Print

RIP- Respiratorische Induktive Plethysmographie

RIP- Respiratorische Induktive Plethysmographie

What is respiratory inductive plethysmography - RIP?

Respiratory inductive plethysmography (RIP) is a (non-invasive) method of monitoring respiration during sleep studies in the sleep laboratory.

Elastic bands are placed around the thorax and abdomen, and an induction loop incorporated into these bands serves as a sensor that senses the respiratory movements of the thorax and abdomen.
These induction bands are very sensitive transducers for detecting volume changes in the parts of the body enclosed by the belts (thorax and abdomen).
In sleep medicine, this method is used to measure respiratory volume, respiratory rate, and monitor apnea, hypo- and hyperventilation.
With inductive plethysmography, it is possible to derive the relative volume changes within the respiratory system from the body surface movements necessary for breathing.
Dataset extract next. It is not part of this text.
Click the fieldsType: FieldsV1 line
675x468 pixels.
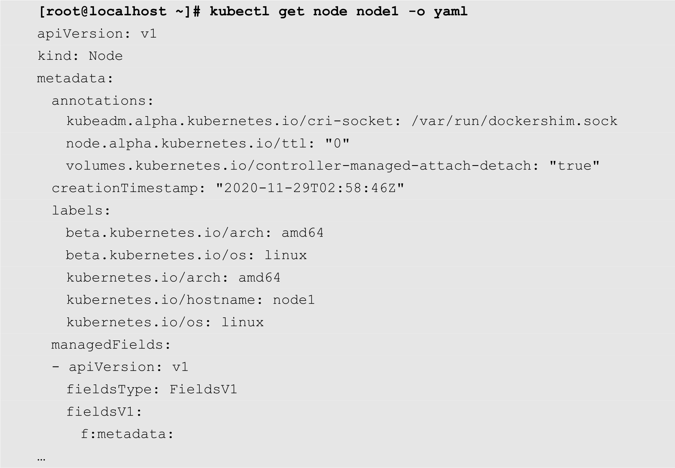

Here, the elastic straps as a whole serve as a sensor (induction loop incorporated into the straps).  
The induction belts placed around the thorax and abdomen register the circumferential changes of the two compartments, i.e. thorax and abdomen.
During inspiration, inhalation, the circumference increases due to the lifting of the thorax and the expansion of the abdominal wall, while during expiration, exhalation, the circumference decreases.
Measurement of circumference change is achieved by recording small changes in coil induction, in the RIP bands.
Technically, this is accomplished by varying the inductance of the (RIP) bands relative to the circumference of the body part they surround. The changes in inductance are then converted to an analog signal in the interface.
The sum signal (SUM) of the two individual compartments (thorax and abdomen) reflects the relative change in air volume in the airways. 
This ensures that a correct signal is delivered regardless of the patient's body position, which may result in strain relief of part of the belt.
When using piezo-based sensors, as they are still used in many laboratories, a strain relief of the belt leads to a failure of the signal.
In respiratory inductive plethysmography, the sum signal of abdomen and thorax is approximately equal to the respiratory volume measured with a pneumotachograph.